The ARM series microprocessor is chosen because it is the widest used core in Europe. The circuitry to detect SEUs can be connected via existing de-bug interfaces available to designers on the ARM 9 core and ARM Module Bus Architecture. This circuitry in itself will have to be made fault resistant and will co-operate with the Operating System to provide an Application Programming Interface that can restore and re-execute code when an SEU occurs in the system. This approach is necessary because the best ARM cores are ‘hard’ macros inserted into device designs at GDSII that are not open to internal modifications and are unavailable in hardened process libraries.
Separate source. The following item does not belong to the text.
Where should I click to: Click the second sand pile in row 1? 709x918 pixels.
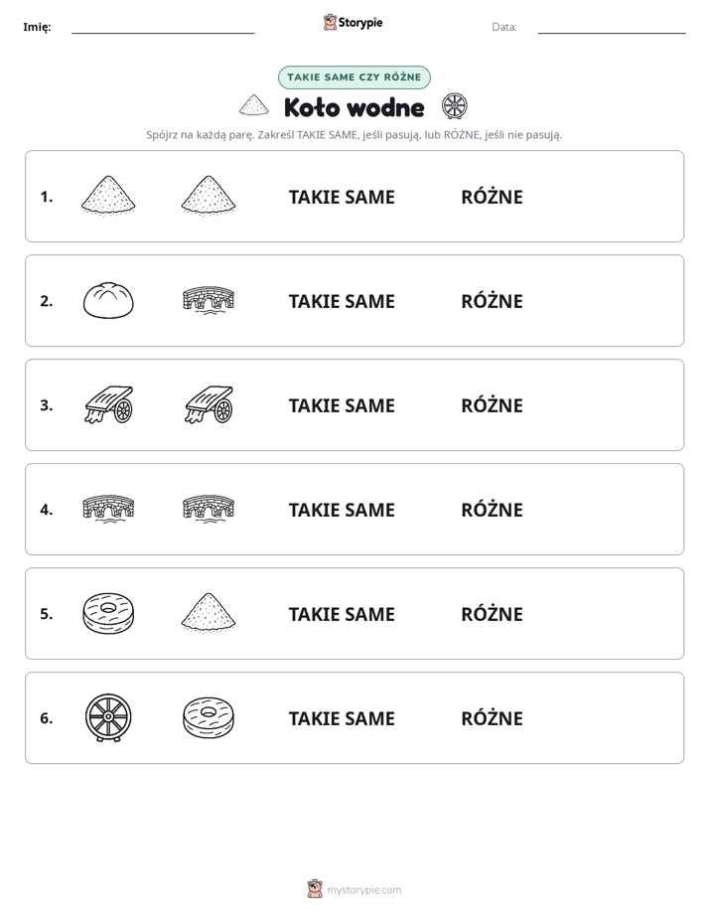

Open source OS and C compilers will be used in the project but the techniques and the IP block API will be suitable for transfer to proprietary software later.
The SRAM will be formed using an SRAM compiler to output an embedded memory core (ESRAM) with higher bit density than is produced with logic gates. Error Correction Circuit logic, which in itself must be fault resistant, will monitor the SRAM in the background and restore any bit patterns that are corrupted by a SEU. The ESRAM ECC logic will be under control of the FARM IP, which will also monitor fault correction activity to determine fault probability.
The tolerant process library can be developed to provide a range of transistors, gates and other functions wherein unusual physical topologies are employed for total ionising dose tolerance. This library will be used to develop ICs for applications in radiation environments such as commercial satellites. It may be combined with an ARM core, the FARM IP and FARM ESRAM to build fault tolerant SoCs. Thereafter it can be applied to other logic or mixed-signal circuits. The library will be characterised and models for the most common commercial simulation, synthesis and layout tools will be produced.
The FARM project will combine all of these techniques to produce an SoC that is demonstrably fault resistant and tolerant. In addition, a second SoC developed using the ‘tolerant’ library will be tailored to radiation environments, where the higher risk of SEUs is coupled to the need for ionising radiation tolerance. The results will be made available to customers wishing to design and apply such devices in the future. In this way FARM will develop understanding and solutions for SER/SEU issues that confront an increasing number of DSM SoC designs in the future.